7. St Mary's of the Seven Sorrows - Bishop Richard Pius Miles. Several visitors and parishoners--and even priests--of St Mary's reported seeing an elderly gentleman, dressed in black and walking with a cane walking around the church. These reports went on for several years until a renovation of the church in 1969. During construction a tomb was found. In the outer coffin was a plaque that read Bishop Pius Miles, first Bishop of the Diocese of Nashville, died 1860. The ones who discovered the plaque assumed that during the Civil War, when the church served as one of several hospitals, the plaque was removed for fear of grave desecration. Over time people forgot the tomb existed. The inner coffin discovery was more surprising, however. Although it had been over 100 years since the Bishop's death, his body was perfectly preserved. This is one of the criteria for sainthood in the Catholic Church, so it is possible that he will at some point in the future become a saint. The more interesting point though is that he exactly matched the description of the man who had so often been spotted. After his re-interrment in the meditation room of the church he has never been spotted again. Guess he just needed to be noticed :0)

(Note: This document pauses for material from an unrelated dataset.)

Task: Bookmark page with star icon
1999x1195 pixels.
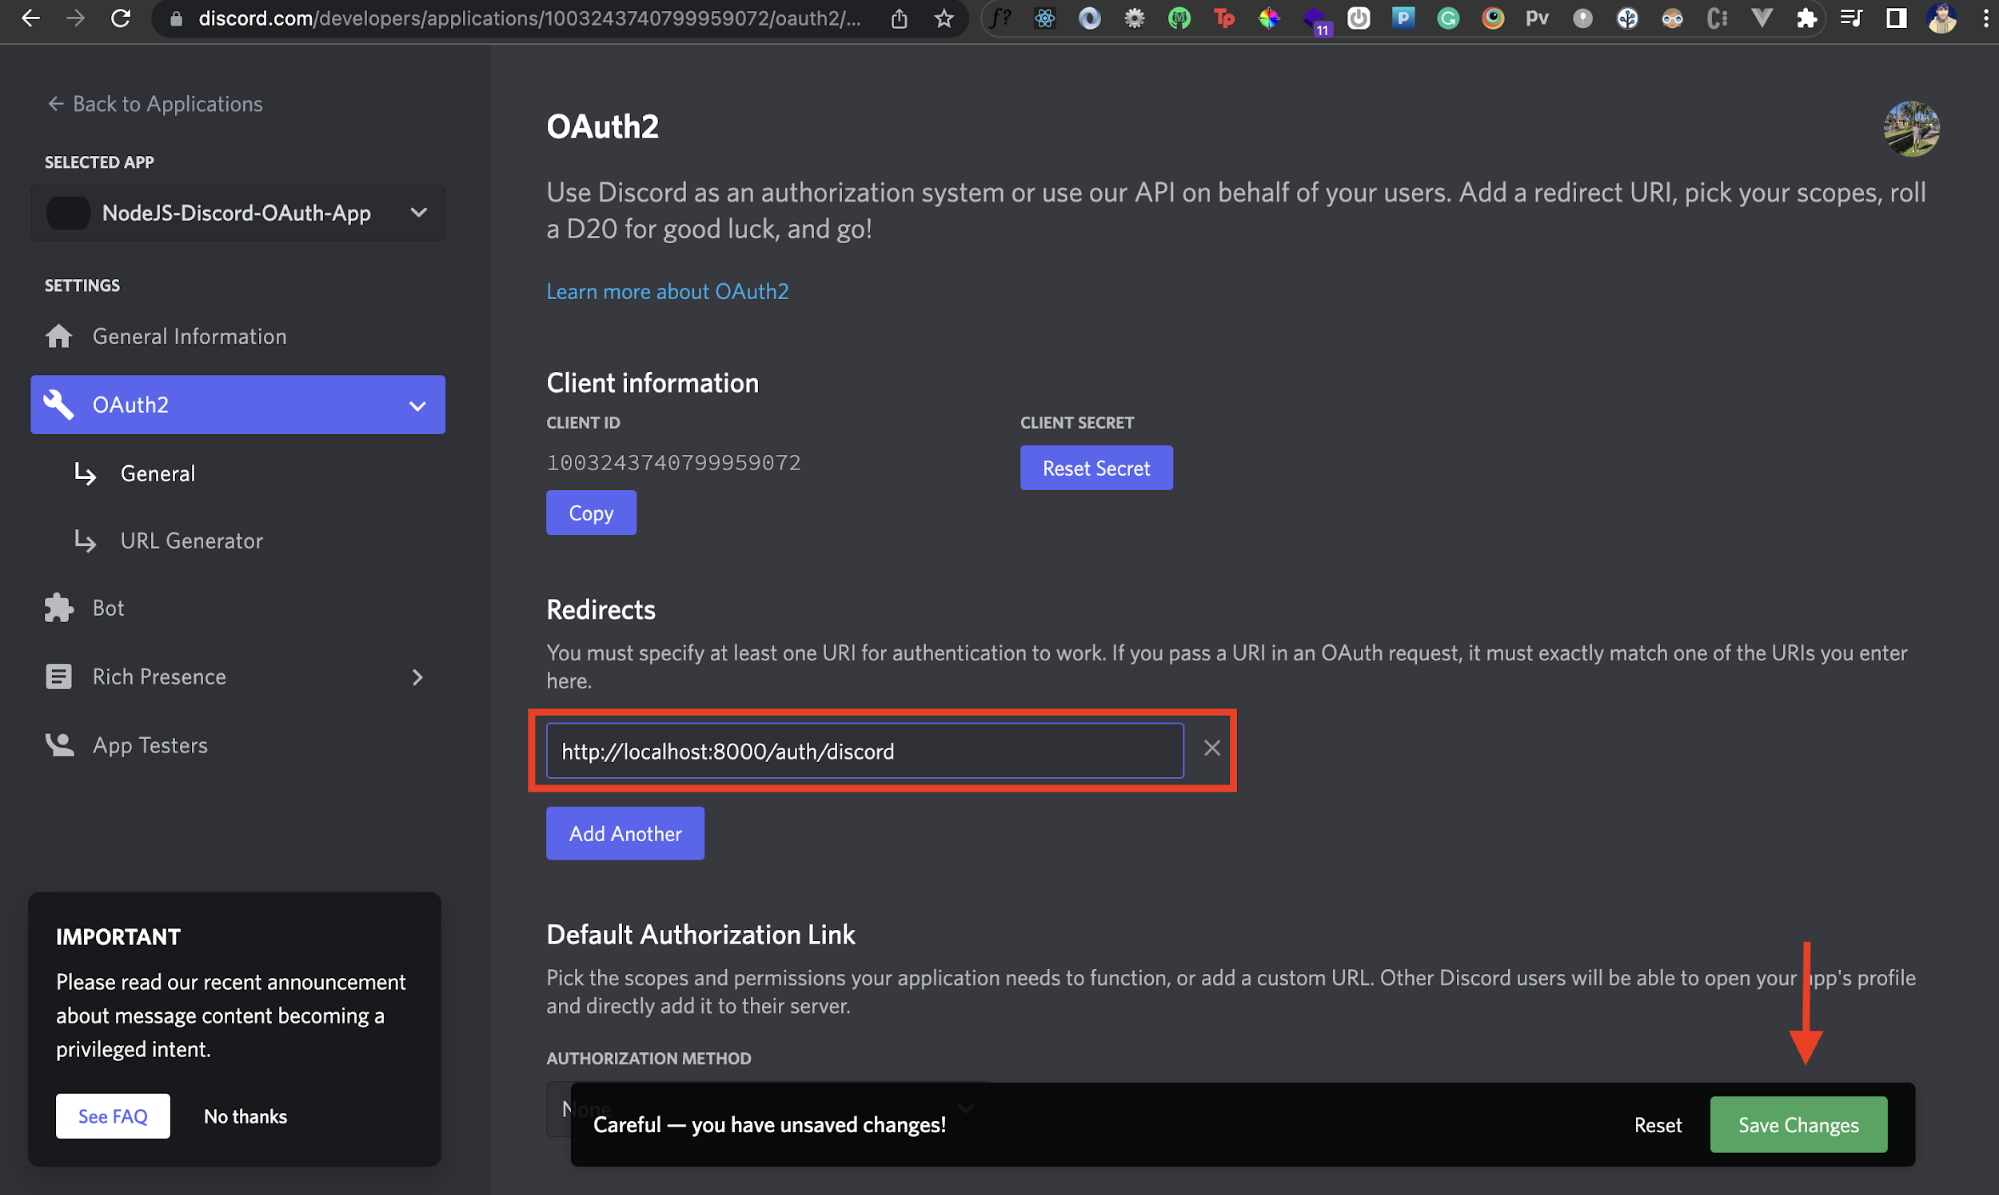Action: (x=943, y=18)
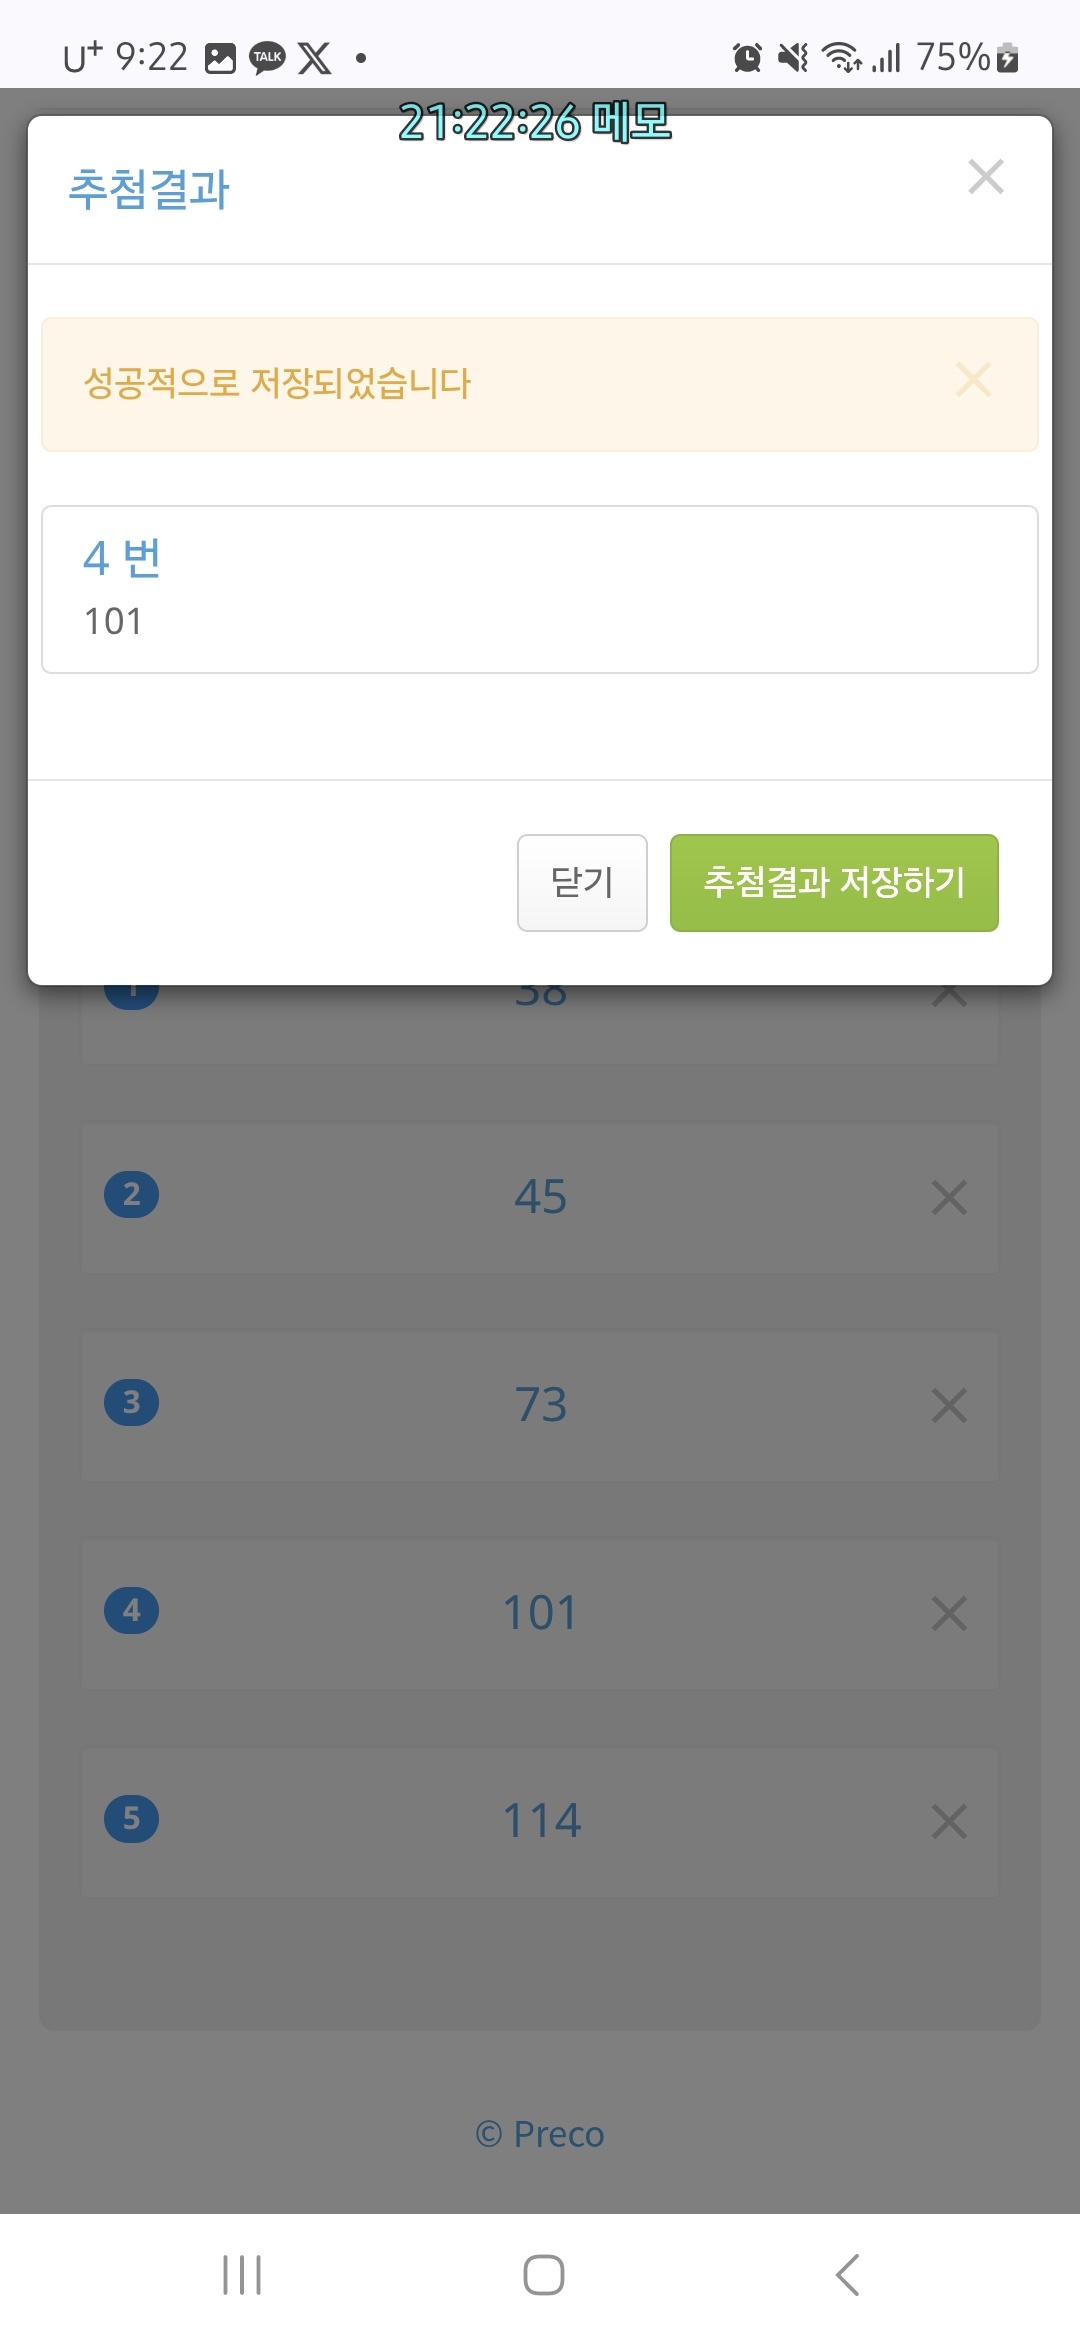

8. Ryman Auditorium - Hank Williams Sr. He often plays with the lights or sings after hours on the stage. Whispering Bill Anderson also reported that he felt Hank's spirit after playing one of his tunes during sound check--and everything around him lost power. He believed that Hank was putting his seal of approval on his career.
9. Ryman Auditorium - Captain Ryman himself. He's been known to heckle performances that he doesn't approve of. He originally built the Ryman as a house of worship, and when Carmen came to the Ryman several years after his death he heckled from the audience during each show. Since then he's made his disapproval known if a show comes in that he doesn't like.
10. Ryman Auditorium - the Man in Gray...believed to be perhaps a Confederate Soldier...is often seen in the balcony, but only during sound checks and rehearsals as well as other times the balcony is unoccupied.